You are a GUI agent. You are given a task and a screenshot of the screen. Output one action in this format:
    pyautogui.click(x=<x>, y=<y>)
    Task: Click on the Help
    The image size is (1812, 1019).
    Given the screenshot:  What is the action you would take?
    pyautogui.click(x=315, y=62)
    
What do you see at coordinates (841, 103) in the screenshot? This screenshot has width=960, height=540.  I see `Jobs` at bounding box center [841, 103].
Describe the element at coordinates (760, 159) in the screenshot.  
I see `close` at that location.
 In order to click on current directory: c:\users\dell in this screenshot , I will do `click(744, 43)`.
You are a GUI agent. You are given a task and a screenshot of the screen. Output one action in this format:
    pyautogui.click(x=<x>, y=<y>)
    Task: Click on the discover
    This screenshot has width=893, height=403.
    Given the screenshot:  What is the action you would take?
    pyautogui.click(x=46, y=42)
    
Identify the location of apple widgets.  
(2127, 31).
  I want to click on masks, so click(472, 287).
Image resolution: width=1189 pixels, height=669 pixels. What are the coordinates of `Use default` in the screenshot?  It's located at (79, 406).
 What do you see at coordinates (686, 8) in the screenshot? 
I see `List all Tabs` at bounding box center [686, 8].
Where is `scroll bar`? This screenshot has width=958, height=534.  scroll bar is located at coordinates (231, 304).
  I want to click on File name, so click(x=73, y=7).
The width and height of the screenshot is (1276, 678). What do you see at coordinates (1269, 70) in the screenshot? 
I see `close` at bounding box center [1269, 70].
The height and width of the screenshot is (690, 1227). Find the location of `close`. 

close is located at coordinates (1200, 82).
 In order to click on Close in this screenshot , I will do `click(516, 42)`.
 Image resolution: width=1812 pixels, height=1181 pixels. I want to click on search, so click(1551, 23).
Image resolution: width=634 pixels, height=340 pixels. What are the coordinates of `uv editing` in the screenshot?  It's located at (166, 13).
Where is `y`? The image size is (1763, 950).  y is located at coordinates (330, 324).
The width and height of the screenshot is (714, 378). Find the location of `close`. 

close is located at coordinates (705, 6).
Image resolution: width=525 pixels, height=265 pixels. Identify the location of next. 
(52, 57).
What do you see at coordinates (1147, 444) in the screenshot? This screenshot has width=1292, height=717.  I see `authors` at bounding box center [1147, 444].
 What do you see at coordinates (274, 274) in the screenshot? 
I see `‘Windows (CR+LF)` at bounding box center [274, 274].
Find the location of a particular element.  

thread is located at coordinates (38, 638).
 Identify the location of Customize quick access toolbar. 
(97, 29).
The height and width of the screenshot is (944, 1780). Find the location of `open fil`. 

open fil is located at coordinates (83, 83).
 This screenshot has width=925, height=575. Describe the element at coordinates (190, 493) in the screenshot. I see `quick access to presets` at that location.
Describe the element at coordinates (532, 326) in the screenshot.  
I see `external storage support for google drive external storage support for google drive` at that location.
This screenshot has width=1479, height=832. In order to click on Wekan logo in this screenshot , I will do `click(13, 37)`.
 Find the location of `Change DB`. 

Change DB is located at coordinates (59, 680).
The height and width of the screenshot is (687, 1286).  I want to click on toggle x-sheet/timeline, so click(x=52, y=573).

# [Problem statement]
Edit the records above so that every "Find the location of" becomes "Locate", and leave everything else unchanged.

# [Response to the exercise]
You are a GUI agent. You are given a task and a screenshot of the screen. Output one action in this format:
    pyautogui.click(x=<x>, y=<y>)
    Task: Click on the Help
    The image size is (1812, 1019).
    Given the screenshot:  What is the action you would take?
    pyautogui.click(x=315, y=62)
    
What do you see at coordinates (841, 103) in the screenshot? This screenshot has width=960, height=540.  I see `Jobs` at bounding box center [841, 103].
Describe the element at coordinates (760, 159) in the screenshot.  
I see `close` at that location.
 In order to click on current directory: c:\users\dell in this screenshot , I will do `click(744, 43)`.
You are a GUI agent. You are given a task and a screenshot of the screen. Output one action in this format:
    pyautogui.click(x=<x>, y=<y>)
    Task: Click on the discover
    This screenshot has width=893, height=403.
    Given the screenshot:  What is the action you would take?
    pyautogui.click(x=46, y=42)
    
Identify the location of apple widgets.  
(2127, 31).
  I want to click on masks, so click(472, 287).
Image resolution: width=1189 pixels, height=669 pixels. What are the coordinates of `Use default` in the screenshot?  It's located at (79, 406).
 What do you see at coordinates (686, 8) in the screenshot? 
I see `List all Tabs` at bounding box center [686, 8].
Where is `scroll bar`? This screenshot has width=958, height=534.  scroll bar is located at coordinates (231, 304).
  I want to click on File name, so click(x=73, y=7).
The width and height of the screenshot is (1276, 678). What do you see at coordinates (1269, 70) in the screenshot? 
I see `close` at bounding box center [1269, 70].
The height and width of the screenshot is (690, 1227). Locate `close`. 

close is located at coordinates (1200, 82).
 In order to click on Close in this screenshot , I will do `click(516, 42)`.
 Image resolution: width=1812 pixels, height=1181 pixels. I want to click on search, so click(1551, 23).
Image resolution: width=634 pixels, height=340 pixels. What are the coordinates of `uv editing` in the screenshot?  It's located at (166, 13).
Where is `y`? The image size is (1763, 950).  y is located at coordinates (330, 324).
The width and height of the screenshot is (714, 378). Locate `close`. 

close is located at coordinates (705, 6).
Image resolution: width=525 pixels, height=265 pixels. Identify the location of next. 
(52, 57).
What do you see at coordinates (1147, 444) in the screenshot? This screenshot has width=1292, height=717.  I see `authors` at bounding box center [1147, 444].
 What do you see at coordinates (274, 274) in the screenshot? 
I see `‘Windows (CR+LF)` at bounding box center [274, 274].
Locate a particular element.  

thread is located at coordinates (38, 638).
 Identify the location of Customize quick access toolbar. 
(97, 29).
The height and width of the screenshot is (944, 1780). Locate `open fil`. 

open fil is located at coordinates (83, 83).
 This screenshot has width=925, height=575. Describe the element at coordinates (190, 493) in the screenshot. I see `quick access to presets` at that location.
Describe the element at coordinates (532, 326) in the screenshot.  
I see `external storage support for google drive external storage support for google drive` at that location.
This screenshot has width=1479, height=832. In order to click on Wekan logo in this screenshot , I will do `click(13, 37)`.
 Locate `Change DB`. 

Change DB is located at coordinates (59, 680).
The height and width of the screenshot is (687, 1286).  I want to click on toggle x-sheet/timeline, so click(x=52, y=573).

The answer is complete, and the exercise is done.